- _The data_:
## begin

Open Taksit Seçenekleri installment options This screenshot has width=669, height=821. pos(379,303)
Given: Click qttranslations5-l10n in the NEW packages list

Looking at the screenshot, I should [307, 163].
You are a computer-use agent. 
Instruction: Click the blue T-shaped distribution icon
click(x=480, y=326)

## end
## begin

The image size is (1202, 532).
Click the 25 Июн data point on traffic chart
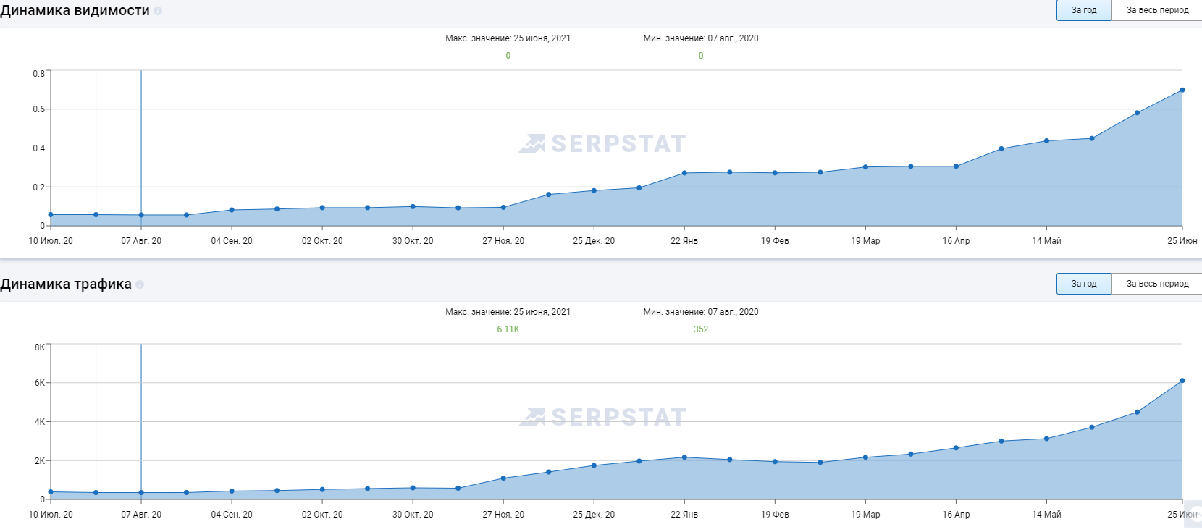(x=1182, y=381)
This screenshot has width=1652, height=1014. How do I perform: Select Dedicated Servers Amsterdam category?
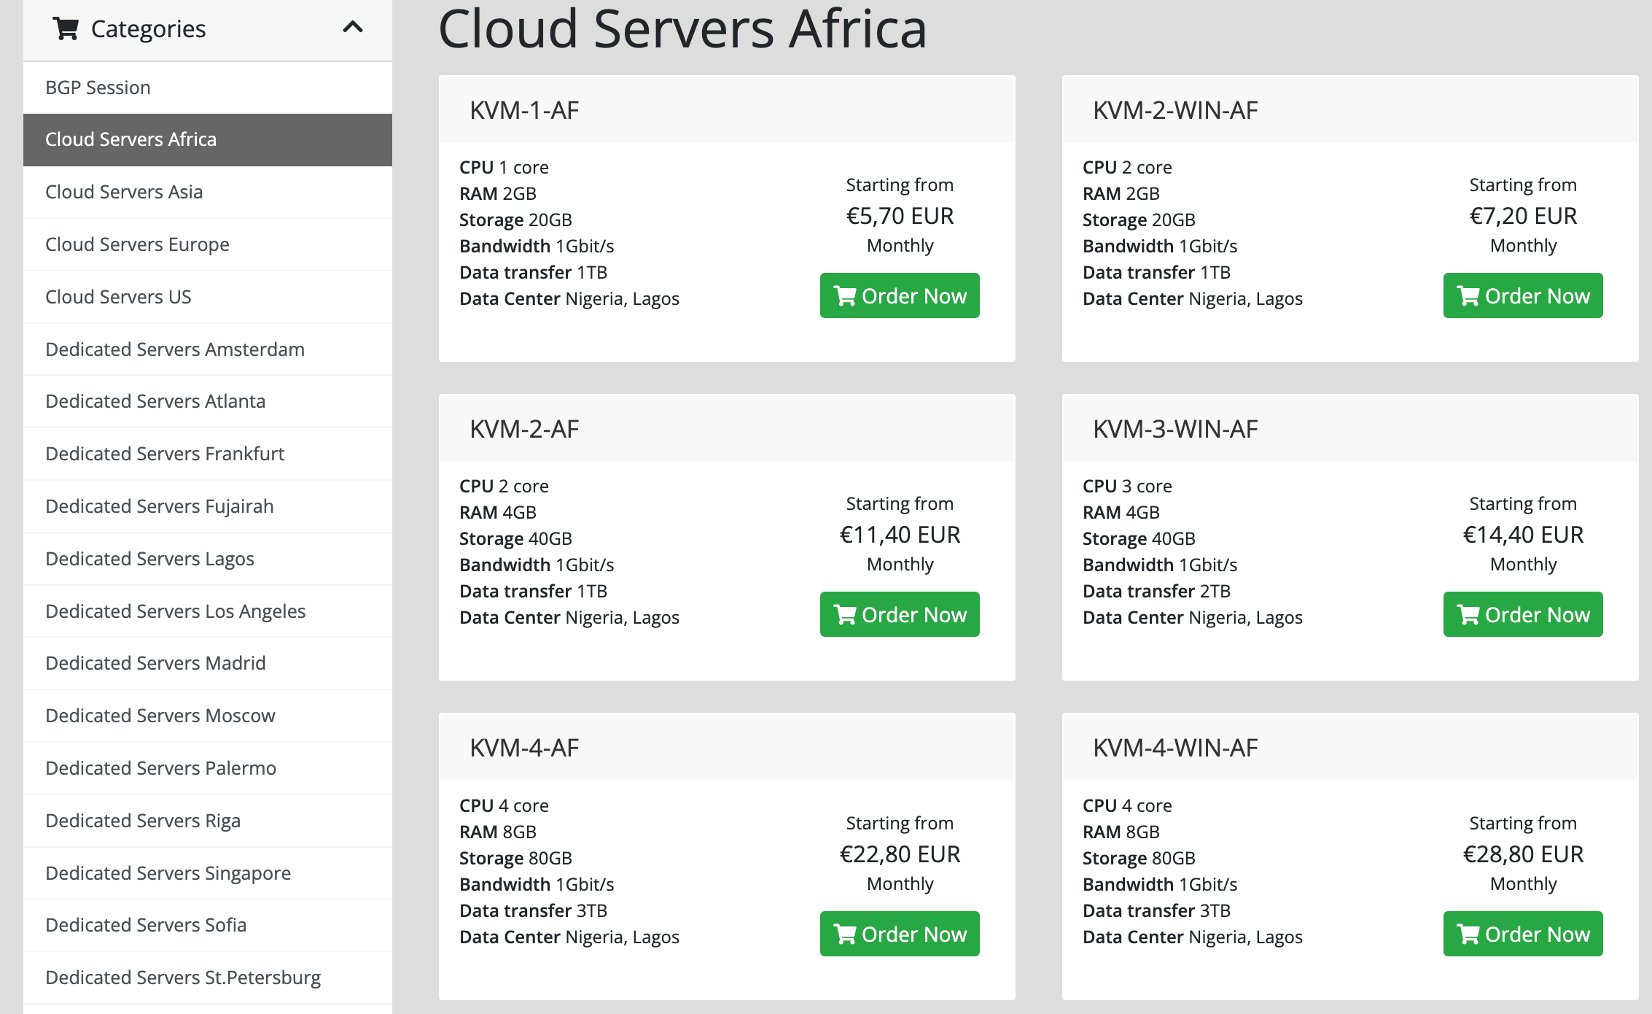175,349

## end
## begin

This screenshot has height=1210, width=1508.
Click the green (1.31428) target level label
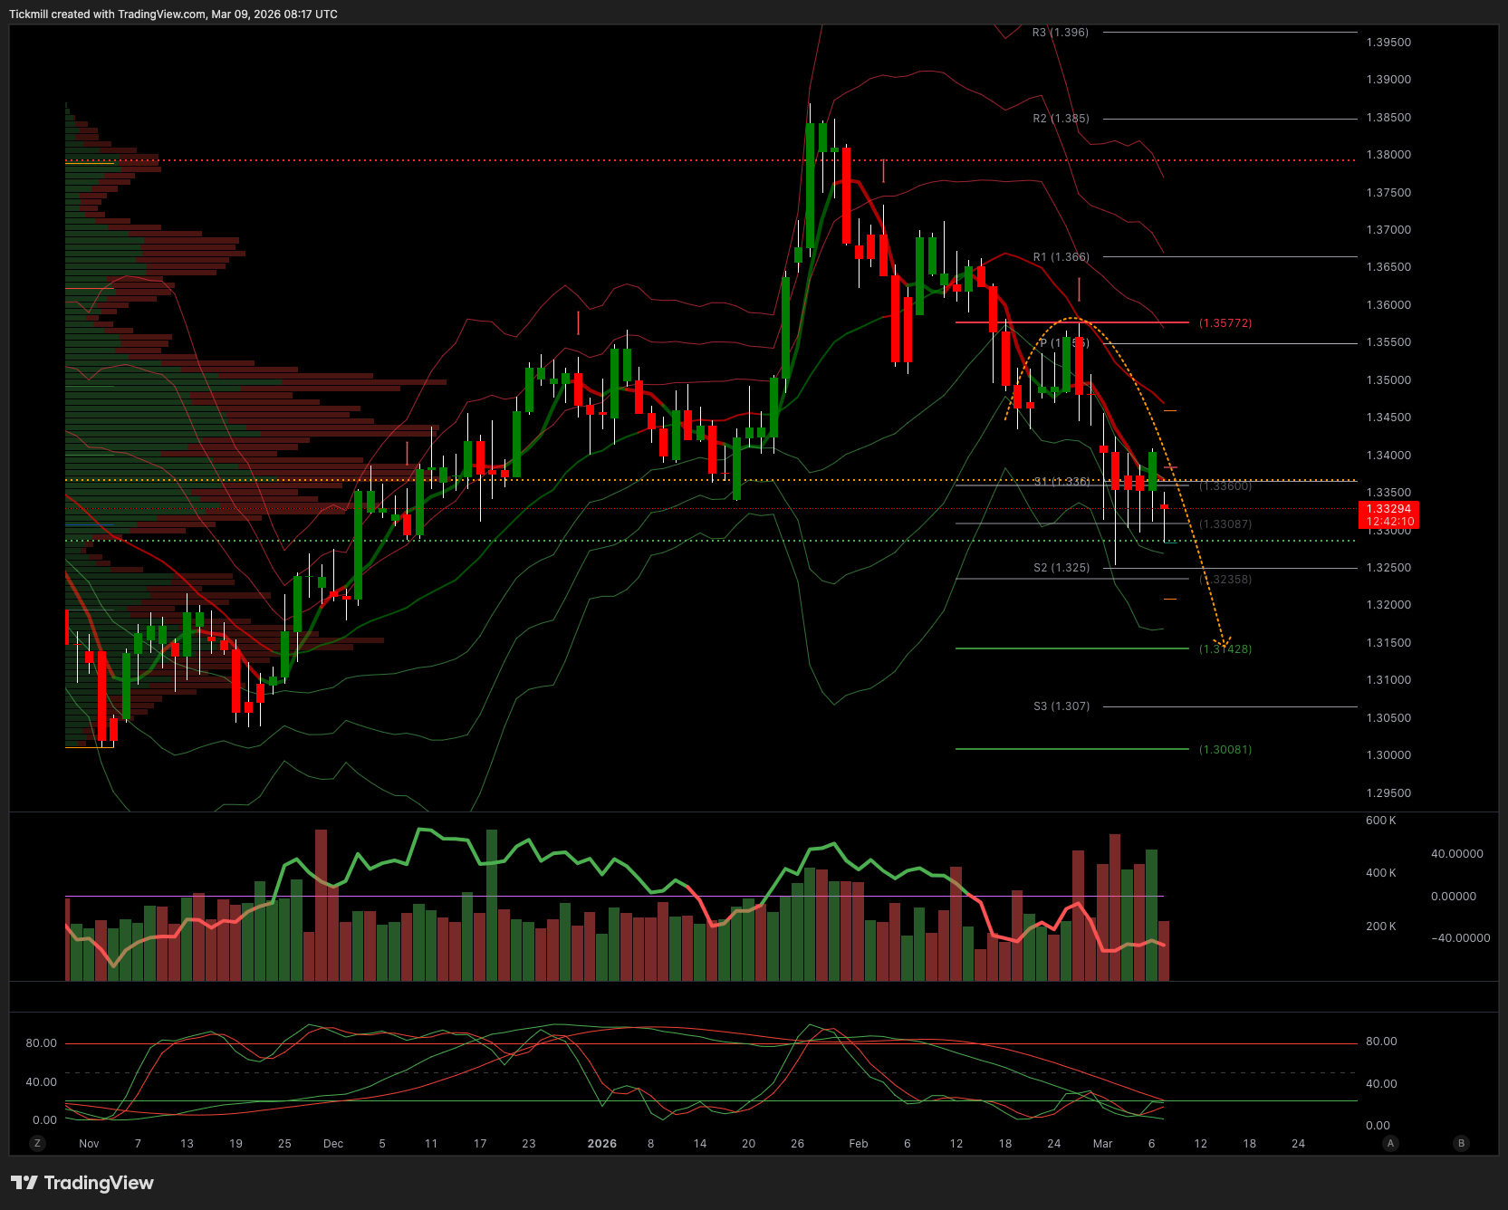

## end

- _What you will do_: Copy out the data above exactly, from the line with "Open Taksit Seçenekleri" up to and including the line with "click(x=480, y=326)".

- _Exercise answer_:
Open Taksit Seçenekleri installment options This screenshot has width=669, height=821. pos(379,303)
Given: Click qttranslations5-l10n in the NEW packages list

Looking at the screenshot, I should [307, 163].
You are a computer-use agent. 
Instruction: Click the blue T-shaped distribution icon
click(x=480, y=326)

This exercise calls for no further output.